Dalam Konfrensi Pers yang diadakan oleh Fraksi PDI Perjuangan di DPR, tanggal 15 Februari 2018, Ketua DPP PDI Perjuangan Bidang Sosial dan Penanggulangan Bencana, dr. Ribka Tjiptaning P AAK menyatakan kepada wartawan bahwa Kemenskes harus mempunyai komitmen tinggi menyelesaikan persoalan masyarakat Asmat. Sesuai Tupoksinya, Menteri Kesehatan harus membuat terobosan dengan mengirim dokter dan membangun sarana kesehatan lebih layak lagi.
“Jangan Hanya dalam KLB ini mereka mengirim dokter. Harus jangka panjang,” tegasnya.
Ketua Umum PDI Perjuangan, Megawati Soekarnoputri juga sudah menginstrusikan kepada Baguna untuk melakukan program jangka Panjang.
“Baguna harus juga melakukan pemeliaharaan kesehatan anak, setiap enam bulan sekali memberi obat cacing kepada mereka.
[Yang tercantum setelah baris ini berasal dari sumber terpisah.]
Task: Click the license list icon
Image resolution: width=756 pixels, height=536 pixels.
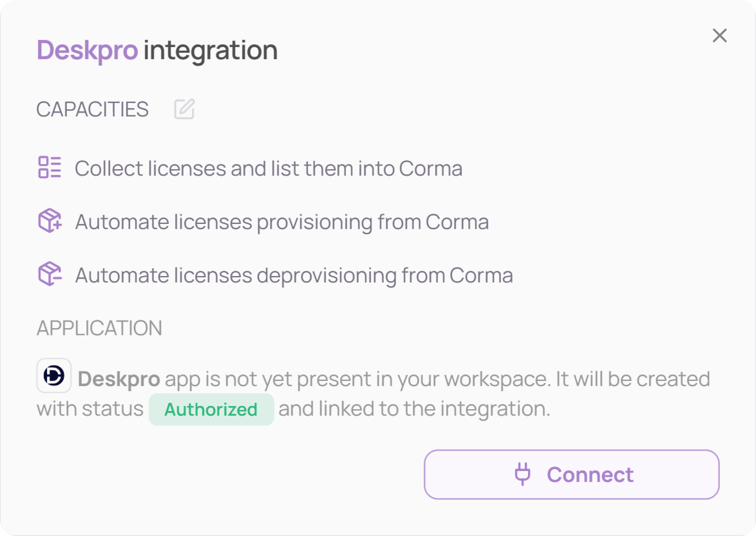Action: pyautogui.click(x=50, y=167)
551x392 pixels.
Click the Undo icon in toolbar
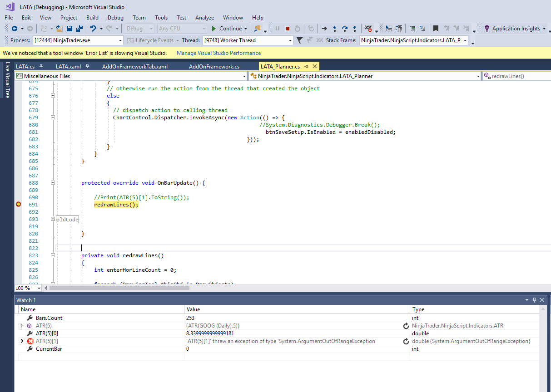pyautogui.click(x=93, y=29)
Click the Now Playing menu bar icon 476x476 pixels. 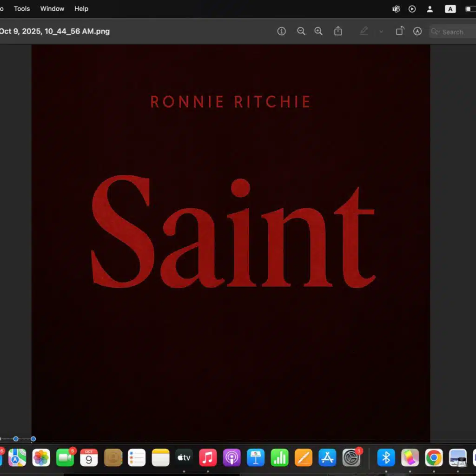pos(412,9)
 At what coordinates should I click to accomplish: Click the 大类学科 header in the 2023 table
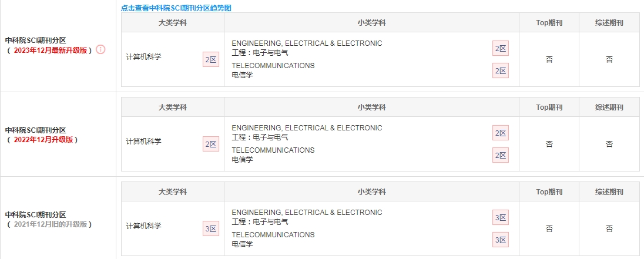click(x=173, y=22)
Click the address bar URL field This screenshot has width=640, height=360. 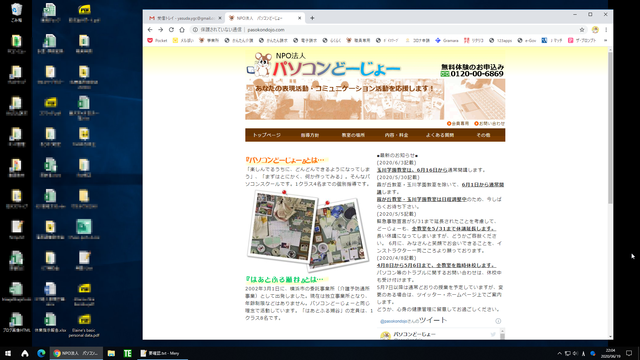click(384, 30)
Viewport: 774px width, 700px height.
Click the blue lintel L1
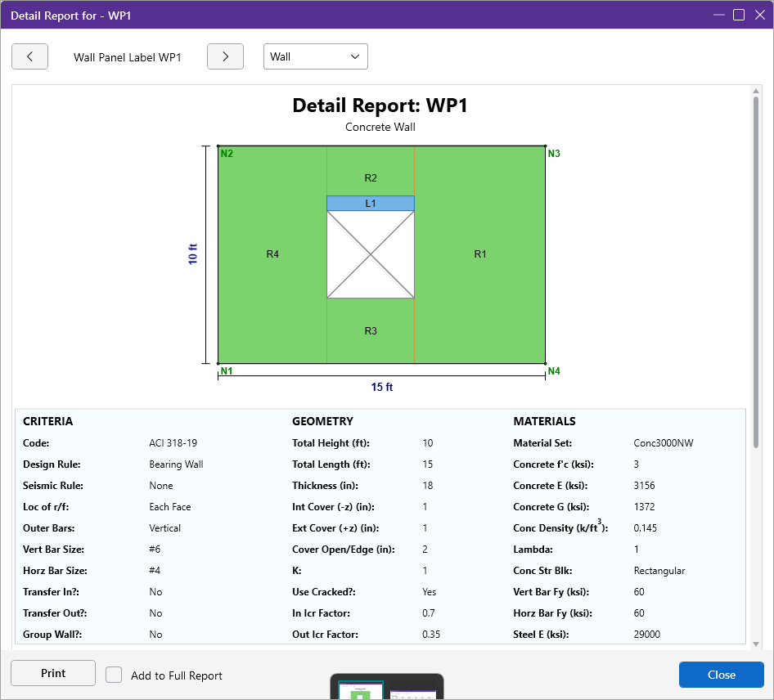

Harus memberikan penyuluhan bagaimana masyarakat untuk selalu memasak air yang akan diminum. Memberi penyuluhan masyarakat di sana untuk mengolah makanan dengan bersih dan sehat.Mendorong perubahan pola perilaku anak-anak agar selalu memakai alas kaki. Baguna harus berkelanjutan mengirimkan bantuan biskuit untuk ibu Hamil, biskuti untuk anak sekolah, dan MP ASI(Makanan Pendamping Air Susu Ibu) melalui Baguna Wilayah dan Cabang di sana,” pungkas Ribka.
Tugas Baguna DPP PDI Perjuangan gelombang pertama telah usai, dan gelombang kedua sudah diberangkatkan ke Asmat pada tanggal 24 Februari 2018 yang lalu. Kita tunggu hasil kerja dan evaluasi kerja mereka.